_About this exercise:_ Extract all lines from the data beneath that include the word "column".

Pixel coordinate grounding data
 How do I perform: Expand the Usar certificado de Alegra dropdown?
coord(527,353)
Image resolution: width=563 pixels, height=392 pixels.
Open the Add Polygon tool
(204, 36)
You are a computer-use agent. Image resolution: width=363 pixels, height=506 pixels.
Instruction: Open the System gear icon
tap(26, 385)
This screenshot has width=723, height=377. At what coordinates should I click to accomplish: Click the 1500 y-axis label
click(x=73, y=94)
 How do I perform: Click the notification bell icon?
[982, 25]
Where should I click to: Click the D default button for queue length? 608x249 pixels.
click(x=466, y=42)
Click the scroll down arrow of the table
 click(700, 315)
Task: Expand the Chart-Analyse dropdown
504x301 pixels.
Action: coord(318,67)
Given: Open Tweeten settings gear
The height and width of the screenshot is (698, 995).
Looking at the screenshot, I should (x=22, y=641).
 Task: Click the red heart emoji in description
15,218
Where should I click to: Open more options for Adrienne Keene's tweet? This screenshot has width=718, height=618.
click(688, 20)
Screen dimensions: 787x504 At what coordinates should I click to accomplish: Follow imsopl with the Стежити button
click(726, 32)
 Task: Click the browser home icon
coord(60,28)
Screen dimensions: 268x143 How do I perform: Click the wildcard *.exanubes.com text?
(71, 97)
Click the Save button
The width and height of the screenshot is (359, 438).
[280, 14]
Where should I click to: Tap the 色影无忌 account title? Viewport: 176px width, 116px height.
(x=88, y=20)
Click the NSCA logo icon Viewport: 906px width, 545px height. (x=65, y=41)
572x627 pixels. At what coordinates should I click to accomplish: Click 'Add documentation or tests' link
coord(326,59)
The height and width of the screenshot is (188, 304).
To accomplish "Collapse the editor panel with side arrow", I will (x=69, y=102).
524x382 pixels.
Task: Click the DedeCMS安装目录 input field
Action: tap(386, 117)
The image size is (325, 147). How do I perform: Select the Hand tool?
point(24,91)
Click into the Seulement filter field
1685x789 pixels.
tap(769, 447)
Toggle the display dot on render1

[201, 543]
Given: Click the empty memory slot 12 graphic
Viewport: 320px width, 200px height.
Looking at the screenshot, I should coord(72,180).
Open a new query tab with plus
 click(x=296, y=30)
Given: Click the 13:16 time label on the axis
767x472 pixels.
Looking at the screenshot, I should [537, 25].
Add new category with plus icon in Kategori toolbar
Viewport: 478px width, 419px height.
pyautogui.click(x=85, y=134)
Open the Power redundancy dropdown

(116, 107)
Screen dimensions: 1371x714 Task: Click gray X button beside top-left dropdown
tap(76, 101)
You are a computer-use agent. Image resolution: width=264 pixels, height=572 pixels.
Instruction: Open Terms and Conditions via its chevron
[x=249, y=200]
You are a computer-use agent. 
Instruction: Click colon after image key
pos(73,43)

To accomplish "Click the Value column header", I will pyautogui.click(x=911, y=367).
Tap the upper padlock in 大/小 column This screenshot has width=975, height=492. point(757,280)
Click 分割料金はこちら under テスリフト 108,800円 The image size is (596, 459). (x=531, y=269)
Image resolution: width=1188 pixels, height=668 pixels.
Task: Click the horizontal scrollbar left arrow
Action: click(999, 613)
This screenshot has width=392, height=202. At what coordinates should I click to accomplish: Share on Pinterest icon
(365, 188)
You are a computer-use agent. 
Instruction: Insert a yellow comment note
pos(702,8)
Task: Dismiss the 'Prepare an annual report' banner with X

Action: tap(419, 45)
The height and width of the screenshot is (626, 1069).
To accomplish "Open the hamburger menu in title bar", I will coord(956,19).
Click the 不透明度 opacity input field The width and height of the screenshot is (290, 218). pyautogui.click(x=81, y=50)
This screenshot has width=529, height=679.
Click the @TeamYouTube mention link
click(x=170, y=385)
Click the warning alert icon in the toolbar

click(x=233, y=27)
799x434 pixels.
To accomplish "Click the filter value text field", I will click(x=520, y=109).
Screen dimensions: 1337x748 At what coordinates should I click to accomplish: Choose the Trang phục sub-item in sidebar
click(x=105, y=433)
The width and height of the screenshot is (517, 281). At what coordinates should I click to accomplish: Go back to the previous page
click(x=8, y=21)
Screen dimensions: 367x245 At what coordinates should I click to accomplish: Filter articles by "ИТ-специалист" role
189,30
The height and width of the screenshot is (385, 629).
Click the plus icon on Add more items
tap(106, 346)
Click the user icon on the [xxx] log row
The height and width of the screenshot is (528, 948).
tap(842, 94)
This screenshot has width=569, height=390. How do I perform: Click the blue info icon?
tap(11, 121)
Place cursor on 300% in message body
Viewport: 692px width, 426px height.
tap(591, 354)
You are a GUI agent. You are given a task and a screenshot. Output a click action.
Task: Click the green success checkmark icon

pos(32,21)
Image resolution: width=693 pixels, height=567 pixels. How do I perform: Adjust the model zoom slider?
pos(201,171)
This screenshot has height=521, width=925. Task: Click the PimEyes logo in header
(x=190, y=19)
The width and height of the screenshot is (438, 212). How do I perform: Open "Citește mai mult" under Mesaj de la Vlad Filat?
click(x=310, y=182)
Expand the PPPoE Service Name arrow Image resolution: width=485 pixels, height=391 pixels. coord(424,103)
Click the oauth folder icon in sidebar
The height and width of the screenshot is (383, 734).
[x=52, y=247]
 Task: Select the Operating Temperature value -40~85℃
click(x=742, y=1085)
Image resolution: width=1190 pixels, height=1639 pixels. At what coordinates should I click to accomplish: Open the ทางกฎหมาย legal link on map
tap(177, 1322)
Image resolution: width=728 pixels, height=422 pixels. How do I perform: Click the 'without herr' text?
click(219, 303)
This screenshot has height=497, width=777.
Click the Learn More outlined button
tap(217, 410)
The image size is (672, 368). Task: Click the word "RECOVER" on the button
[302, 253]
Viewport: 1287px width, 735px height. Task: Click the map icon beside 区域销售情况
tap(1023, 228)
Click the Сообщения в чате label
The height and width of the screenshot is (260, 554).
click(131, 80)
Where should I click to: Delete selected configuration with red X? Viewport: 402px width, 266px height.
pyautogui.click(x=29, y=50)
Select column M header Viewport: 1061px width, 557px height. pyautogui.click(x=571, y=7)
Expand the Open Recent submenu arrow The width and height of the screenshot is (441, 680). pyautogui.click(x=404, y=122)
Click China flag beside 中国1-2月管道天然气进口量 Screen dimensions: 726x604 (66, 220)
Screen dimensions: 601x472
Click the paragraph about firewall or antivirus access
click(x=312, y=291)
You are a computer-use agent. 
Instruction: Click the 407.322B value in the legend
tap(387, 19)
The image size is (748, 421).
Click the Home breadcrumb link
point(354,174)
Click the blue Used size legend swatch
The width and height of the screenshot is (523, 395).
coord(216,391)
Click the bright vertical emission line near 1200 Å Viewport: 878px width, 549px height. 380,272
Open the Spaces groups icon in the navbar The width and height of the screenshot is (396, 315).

_Written solution:_
To accomplish "Click the Value column header", I will pyautogui.click(x=911, y=367).
Tap the upper padlock in 大/小 column This screenshot has width=975, height=492. point(757,280)
Select column M header Viewport: 1061px width, 557px height. pyautogui.click(x=571, y=7)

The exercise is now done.